Neutrophils are the most abundant leukocytes in the circulation, and have been regarded as first line of defence in the innate arm of the immune system. Thereby, the ability to migrate is essential for the functions of neutrophils. Directed migration in a gradient of chemotactic stimuli enables these cells to rapidly find the site of an infection and destroy the invading pathogens. However, excessive and persistent infiltration of neutrophils into tissues plays a role in multiple disease such as cancer. Neutrophils infiltrating tumors contribute to cancer progression and lead to a poor prognosis which makes neutrophil migration a potential target for cancer therapies.
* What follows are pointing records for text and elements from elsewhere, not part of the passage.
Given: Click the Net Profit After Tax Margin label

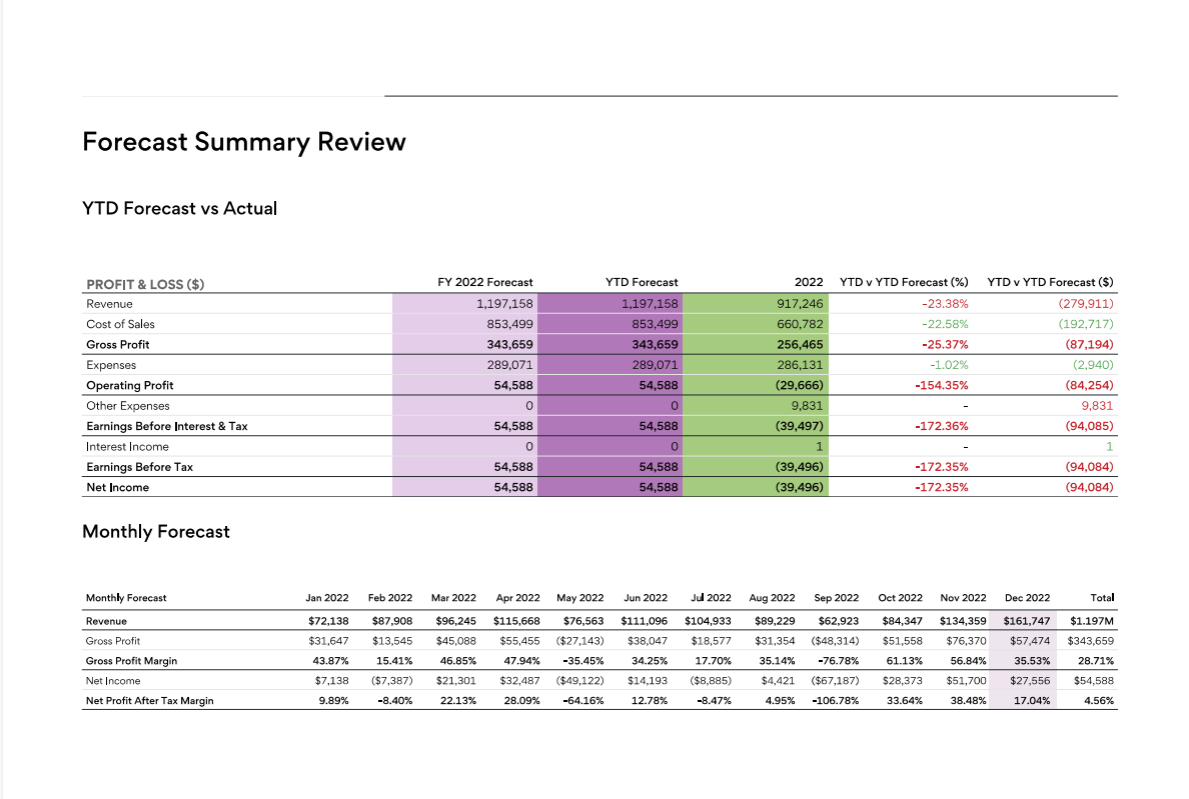Looking at the screenshot, I should pyautogui.click(x=150, y=701).
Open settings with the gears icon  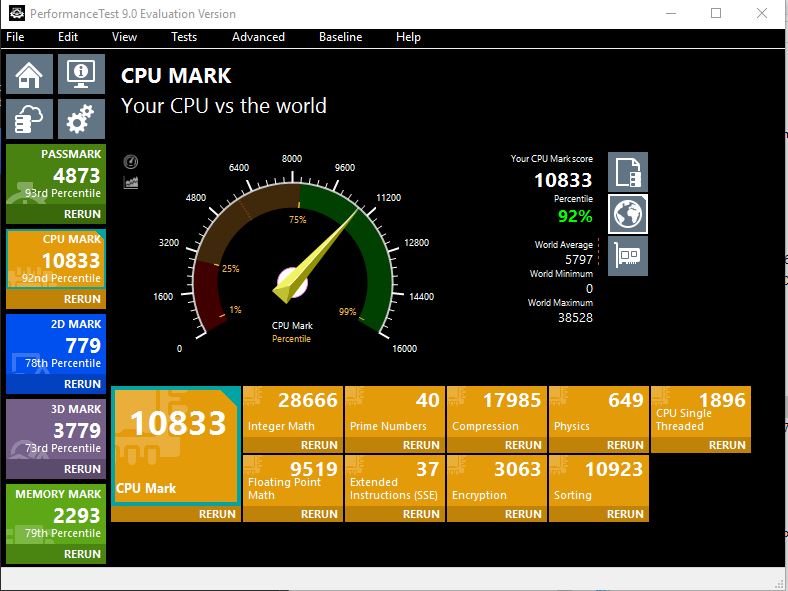pyautogui.click(x=81, y=120)
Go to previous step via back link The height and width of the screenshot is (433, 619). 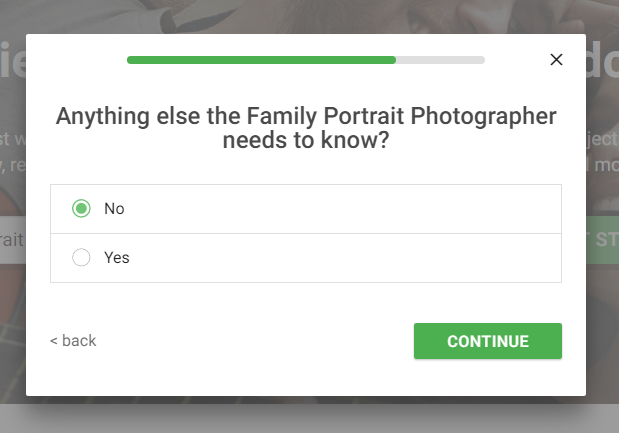coord(73,341)
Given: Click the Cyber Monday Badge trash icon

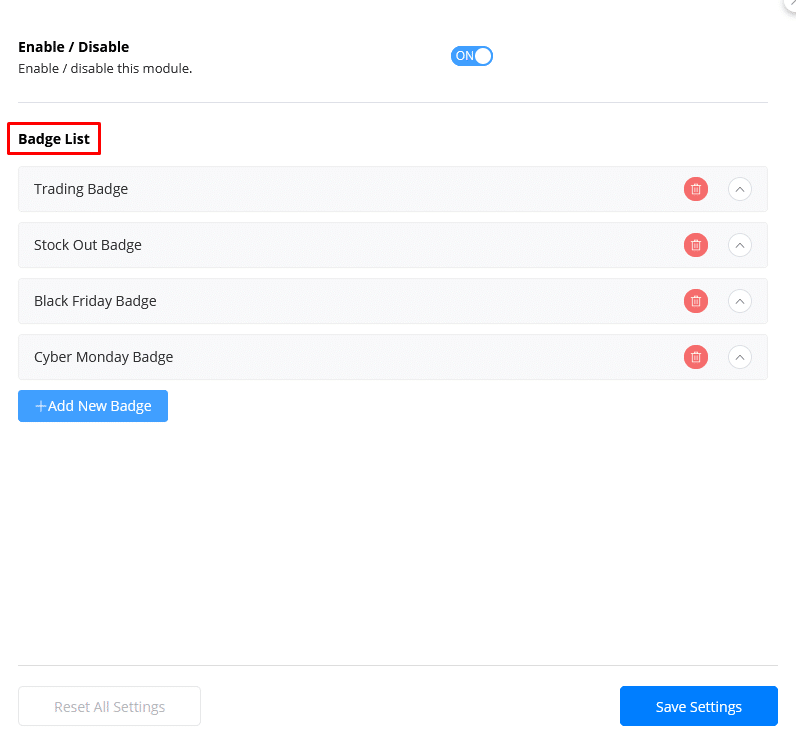Looking at the screenshot, I should click(x=696, y=357).
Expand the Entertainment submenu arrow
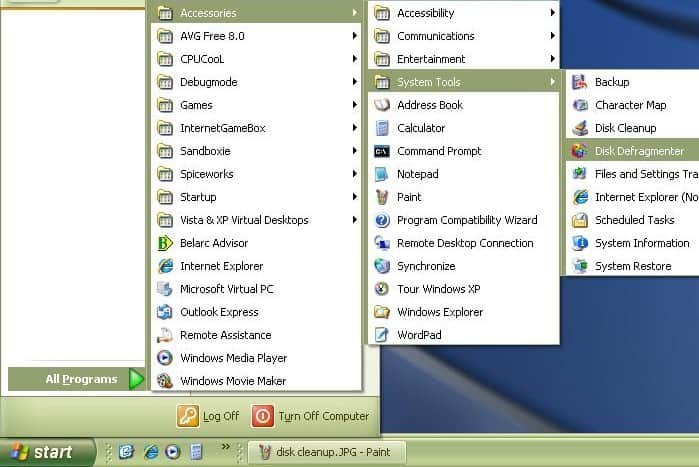Image resolution: width=699 pixels, height=467 pixels. [x=552, y=59]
This dissertation addresses the quantification and targeting of neutrophil migration in human and mouse cancers as a novel parameter for potential clinical applications. Thereby, two cancer types, melanoma and acute myeloid leukemia (AML) were investigated. To study the migration of murine neutrophils in melanoma, advanced in vivo and in vitro imaging techniques were performed. The recruitment of neutrophils to melanoma sites in vivo was examined using intravital imaging. In this regard, neutrophils displayed a highly oriented and increased migration towards melanoma cells and massively infiltrated tumors. In order to investigate neutrophil motility phenotypes in more detail, two in vitro migration assays were established. First the migration behavior of neutrophils in response to different stimuli from control BL/6 mice and from tumor bearing mice was studied. Here, neutrophils from tumor bearing mice displayed decreased migration and unresponsiveness to the stimuli compared to control cells. In a next step, an in vitro co-cultivation assay of cutaneous melanoma cells (CM) and neutrophils was established. This assay revealed interesting insight into the reciprocal interplay of both cells. It was shown that peritumoral neutrophils migrate with a significantly increased speed and directness towards cancer cells and infiltrate them compared to intratumoral neutrophils. Furthermore, neutrophils co-cultured with melanoma cells exhibited a high cell death rate and significantly promoted cancer growth. Based on the protumor role of the neutrophils, the next approach was to stop neutrophils from infiltrating the tumors. For this a large library with 1,000 compounds was screened and the ability of these compounds to decrease the directed motility of neutrophils towards cancer cells was analysed. Three promising compounds were identified and validated in more extensive experiments.

A second compound screen with further 1,000 compounds was performed with human neutrophils. Here, the ability of the compounds to interfere with N-Formylmethionyl-leucyl-phenylalanine (fMLP) stimulated migration was examined. Because fMLP stimulated neutrophils migrate at a very high speed and conventional microscopes do not allow high throughput (HT) screening of fast moving cells, a novel multi-lens video microscope, the ComplexEye, was introduced. It was demonstrated, that the ComplexEye respresents a comparable optical resolution and performance as conventional video microscopes. Using ComplexEye, 1,000 compounds were screened in HT and several interesting compounds modifying the speed and/or morphology of neutrophils were identified.

Furthermore, neutrophil migration profiles of patients with newly diagnosed AML and patients before and up to 18 months after hematopoietic cell transplantation (HCT) were analysed in a standardised in vitro assay. In this respect, neutrophils from newly diagnosed AML patients revealed pathological migration profiles and morphologies that started to normalize in remission. In addition, abnormal migration behaviors fully normalized after HCT and the patients adopted donor-like neutrophil migration phenotypes.

In summary, the present study provides evidence that the investigation and targeted modulation of neutrophil motility in cancer plays a very important role and may lead to future therapeutic approaches in cancer research.